Humanists are pushing back against a proposed law in Guatemala that would require religious teaching in all schools, public or private, with a “literal” Biblical interpretation.
The Guatemalan Humanist Association (AGHS, Asociación Guatemalteca de Humanistas Seculares) is leading the fight back. At a public meeting addressing the bill in Congress the AGHS representative Carlos Mendoza was booed out (video), having barely been able to put his case, namely that the bill violates the National Education Act and the Act on the Integrity of Children and Adolescents, which ensures that the education in the country should be secular. The meeting was stacked with religious representatives, with other human rights, secular and sexual equality groups “actively excluded and denied access to the event”, AGHS told IHEU. Mendoza gained access to the meeting during a protest against the bill outside Congress organized by the Humanist association.

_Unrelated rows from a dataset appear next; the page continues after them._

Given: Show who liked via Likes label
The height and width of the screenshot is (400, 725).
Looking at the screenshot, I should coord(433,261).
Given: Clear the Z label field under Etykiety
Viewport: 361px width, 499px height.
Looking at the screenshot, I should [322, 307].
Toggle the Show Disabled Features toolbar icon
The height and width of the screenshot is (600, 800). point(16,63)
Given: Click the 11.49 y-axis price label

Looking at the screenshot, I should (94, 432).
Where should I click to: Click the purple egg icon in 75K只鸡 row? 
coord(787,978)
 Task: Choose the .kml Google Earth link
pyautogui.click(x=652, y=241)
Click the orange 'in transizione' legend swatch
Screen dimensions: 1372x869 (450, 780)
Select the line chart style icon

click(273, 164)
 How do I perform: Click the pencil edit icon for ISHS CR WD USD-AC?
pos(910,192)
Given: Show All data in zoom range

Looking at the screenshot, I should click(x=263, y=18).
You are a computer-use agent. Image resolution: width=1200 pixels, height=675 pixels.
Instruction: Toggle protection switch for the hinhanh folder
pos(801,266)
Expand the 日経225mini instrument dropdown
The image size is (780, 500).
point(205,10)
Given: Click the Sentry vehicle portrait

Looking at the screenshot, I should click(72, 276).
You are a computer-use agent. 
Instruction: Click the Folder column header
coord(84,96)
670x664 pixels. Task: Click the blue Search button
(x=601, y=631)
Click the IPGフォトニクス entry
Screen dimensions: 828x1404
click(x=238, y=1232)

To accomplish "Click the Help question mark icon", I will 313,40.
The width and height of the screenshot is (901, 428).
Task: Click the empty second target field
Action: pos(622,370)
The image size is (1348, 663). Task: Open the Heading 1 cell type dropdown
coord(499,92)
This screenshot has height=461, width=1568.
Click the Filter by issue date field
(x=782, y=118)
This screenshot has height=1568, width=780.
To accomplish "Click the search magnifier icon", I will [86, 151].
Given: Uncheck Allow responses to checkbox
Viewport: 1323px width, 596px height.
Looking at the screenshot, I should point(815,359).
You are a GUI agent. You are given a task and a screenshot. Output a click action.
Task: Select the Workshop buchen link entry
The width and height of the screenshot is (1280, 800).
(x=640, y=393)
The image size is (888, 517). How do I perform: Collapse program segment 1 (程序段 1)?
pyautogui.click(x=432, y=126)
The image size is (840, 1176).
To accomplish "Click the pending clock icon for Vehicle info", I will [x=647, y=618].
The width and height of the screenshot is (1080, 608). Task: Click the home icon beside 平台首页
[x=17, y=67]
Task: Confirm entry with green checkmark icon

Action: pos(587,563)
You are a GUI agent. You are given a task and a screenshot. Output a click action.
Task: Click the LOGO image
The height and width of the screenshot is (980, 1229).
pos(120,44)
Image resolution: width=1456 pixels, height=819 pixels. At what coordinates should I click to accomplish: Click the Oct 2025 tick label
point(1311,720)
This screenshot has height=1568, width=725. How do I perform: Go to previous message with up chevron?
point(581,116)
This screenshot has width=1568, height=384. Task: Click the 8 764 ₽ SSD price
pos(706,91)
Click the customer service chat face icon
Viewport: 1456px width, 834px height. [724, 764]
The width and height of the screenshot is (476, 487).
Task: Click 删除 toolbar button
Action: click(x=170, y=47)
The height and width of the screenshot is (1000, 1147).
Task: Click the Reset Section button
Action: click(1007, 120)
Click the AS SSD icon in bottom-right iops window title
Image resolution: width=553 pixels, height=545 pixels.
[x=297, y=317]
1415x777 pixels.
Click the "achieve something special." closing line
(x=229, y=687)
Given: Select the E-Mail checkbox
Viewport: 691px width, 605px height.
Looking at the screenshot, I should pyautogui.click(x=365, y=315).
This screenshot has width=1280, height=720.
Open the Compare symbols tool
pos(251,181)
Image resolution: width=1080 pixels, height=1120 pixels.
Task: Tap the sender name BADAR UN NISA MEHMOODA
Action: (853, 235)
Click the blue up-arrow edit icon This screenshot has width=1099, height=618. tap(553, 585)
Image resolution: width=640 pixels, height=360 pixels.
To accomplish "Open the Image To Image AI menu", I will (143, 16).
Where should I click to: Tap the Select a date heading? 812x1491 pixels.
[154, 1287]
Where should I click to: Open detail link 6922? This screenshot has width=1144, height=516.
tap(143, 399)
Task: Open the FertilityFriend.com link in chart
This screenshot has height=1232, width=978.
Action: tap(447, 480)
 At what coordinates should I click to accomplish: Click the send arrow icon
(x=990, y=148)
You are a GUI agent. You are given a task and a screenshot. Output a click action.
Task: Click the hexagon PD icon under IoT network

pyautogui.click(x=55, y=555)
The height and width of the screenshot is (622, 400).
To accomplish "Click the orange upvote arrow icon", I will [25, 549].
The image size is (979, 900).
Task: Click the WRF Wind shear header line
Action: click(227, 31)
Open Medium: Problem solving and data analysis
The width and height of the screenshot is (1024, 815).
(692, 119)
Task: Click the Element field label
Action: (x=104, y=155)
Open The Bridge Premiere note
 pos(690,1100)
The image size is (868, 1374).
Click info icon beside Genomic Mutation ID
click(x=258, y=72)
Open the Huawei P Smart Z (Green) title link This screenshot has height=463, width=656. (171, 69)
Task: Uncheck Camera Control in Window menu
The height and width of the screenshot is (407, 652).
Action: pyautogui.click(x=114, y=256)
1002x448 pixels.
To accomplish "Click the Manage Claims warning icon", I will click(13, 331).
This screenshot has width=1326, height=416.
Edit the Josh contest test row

The AGHS launched last year with support from humanists internationally, including the International Humanist and Ethical Union (IHEU). Dan Barker, co-president of the Freedom From Religion Foundation in the US, and a keynote speaker at the AGHS 2014 inaugural conference, this week called Carlos Mendoza a “humanist hero” for the Congress intervention.
The AGHS have launched a campaign against the bill and to keep education secular at Indiegogo:
AGHS have been countering the bill through public lobbying and protest events, and are considering legal action. A spokesperson told IHEU, “Today they presented the bill, so we organised a protest outside Congress, and one of our members managed to sneek in the presentation… He (Carlos Mendoza) bravely… started arguing against the bill, which sparked a heated and intolerant reaction from the various pastors and evangelicals that were invited to the presentation. … This bill cannot pass, we will oppose it with all our strength!”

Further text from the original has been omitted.